- Origin: Los Angeles, California, United States
- Genres: Electropop, pop rock, electronic rock, new wave
- Years active: 2006–2011 2019–present
- Labels: Mercury
- Members: Jarvis Anderson; Luis Rosiles; Michael Bucher;
- Past members: Dave Bantz; Sam Martin; Simon Katz;
- Website: igluandhartlymusic.com

= Iglu & Hartly =

Electropop band

Iglu & Hartly is an American pop rock band from Los Angeles, California. The band is composed of Jarvis Anderson (vocals, keyboards), Luis Rosiles (drums), and Michael Bucher (bass).

== History ==
Jarvis Anderson, Sam Martin, and Simon Katz met at the University of Colorado at Boulder. Before long, the 3 of them left school and moved to Echo Park, California to pursue a career in music. Shortly after moving to Los Angeles, Luis Rosiles flew from Jarvis' hometown of Park Ridge, Illinois to join the band as their drummer, and LA local Michael Bucher joined as bassist.

After two years of playing in Southern California clubs, the band signed with Mercury Records and released their debut UK single "Violent & Young" on indie label Another Music = Another Kitchen on June 2, 2008.
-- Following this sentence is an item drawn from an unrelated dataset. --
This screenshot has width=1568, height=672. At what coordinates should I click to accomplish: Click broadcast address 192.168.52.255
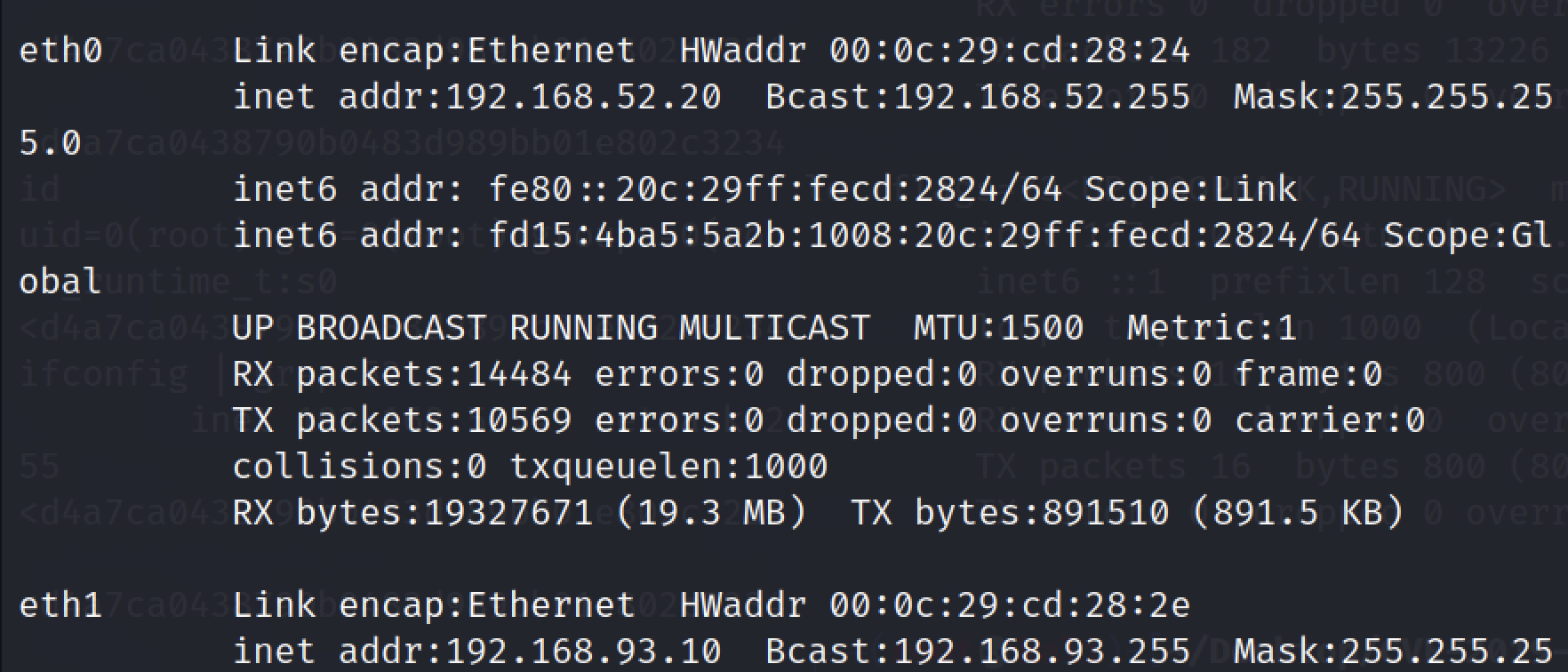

The band's next single "In This City" was released in September 2008. The band toured around the release of the song, playing over 120 shows in a span of 150 days in 17 countries. "In This City" became a success across Europe, peaking within the top ten of the charts in Belgium (Flanders), the Republic of Ireland, and the United Kingdom. In the latter country, Iglu & Hartley performed "In This City" on the (then) BBC One talk show Friday Night with Jonathan Ross, helping the song peak at number five on the UK Singles Chart, securing the band their first and only top ten hit in Britain. An instrumental version of the song was also used as the theme tune for the "Goal of the Month" competitions on the BBC One sports show Match of the Day.

On May 5, 2009 their CD "& Then Boom" was released in the United States. At SXSW in Austin, Iglu & Hartly's Jarvis Anderson was arrested in the early hours of March 19 after allegedly assaulting a hotel security guard while half naked.

In 2011, it was announced by various members through their respective Twitter and Facebook pages that Iglu & Hartly is on "hiatus" with no plans for a second record. Anderson announced through his Twitter page that he is going "solo." Martin and Katz, the other founding members of the band, started a new project called Youngblood Hawke.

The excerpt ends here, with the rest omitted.